ステップB9では、ステップB8で求められた投影データD(a,b)を3次元逆投影する。
ステップB10では、j=512かを判断し、YESならばステップB12へ、NOならばステップB11へ行く。
ステップB11では、j=j+1として、ステップB2へ戻る。
ステップB12では、i=512かを判断し、YESならばステップB14へ、NOならばステップB13へ行く。
ステップB13では、i=i+1として、ステップB2へ戻る。
ステップB14では、ビュー番号k=Nかを判断し、YESならば終了し、NOならばステップB15へ行く。
ステップB15では、ビュー番号k=k+1として、ステップB1へ戻る。
このようにして、多列X線検出器24上のb列,aチャネルの投影データD(a,b)を求め、このD(a,b)を3次元逆投影する。これを512×512画素の断層像の全画素について、この3次元逆投影処理を行い、更に1回転360度分の投影データNビュー分について繰り返す。
この時に図36に示すように、断層像Pにおける画素P(x,y)においては、0度方向のビューの第1のX線焦点位置AのX線ビームPA0は5列目の多列X線検出器24の投影データを3次元逆投影する。そして、0度方向のビューの第2のX線焦点位置BのX線ビームPB0は3.5列目の多列X線検出器24の投影データを3次元逆投影する。そして、180度方向のビューの第1のX線焦点位置AのX線ビームPA180は2.5列目の多列X線検出器24の投影データを3次元逆投影する。そして、180度方向のビューの第2のX線焦点位置BのX線ビームPB180は3列目の多列X線検出器24の投影データを3次元逆投影する。この場合、3.5列目,2.5列目の多列X線検出器24の投影データは2つの各々、3列目と4列目,2列目と3列目の投影データの加重加算となり、5列目,3列目の多列X線検出器24の投影データは1つの投影データを3次元逆投影するため、加重加算されたデータと加重加算されないデータとが混ざり合うため、図19(a)のように断層像のz方向によりノイズが変動することなく、図19(b)のように断層像の各z位置によりノイズが均一になる。
--
出題内容 1:
提示文にはどのX線ビームの記号が出てきますか。すべて挙げてください。
上の文章とこの後の記録は、それぞれ別の出典から取られたものです。

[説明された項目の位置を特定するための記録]
--
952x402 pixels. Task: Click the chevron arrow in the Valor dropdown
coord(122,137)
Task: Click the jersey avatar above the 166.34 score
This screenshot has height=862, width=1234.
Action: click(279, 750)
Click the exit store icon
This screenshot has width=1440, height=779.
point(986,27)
--
出題内容 2:
記録のうち、「Task: Click the jersey」を含む行から記録の最後の行までを、一字一句変えずに書き写してもらえますか。

出力結果 1:
PA0、PB0、PA180、PB180

出力結果 2:
Task: Click the jersey avatar above the 166.34 score
This screenshot has height=862, width=1234.
Action: click(279, 750)
Click the exit store icon
This screenshot has width=1440, height=779.
point(986,27)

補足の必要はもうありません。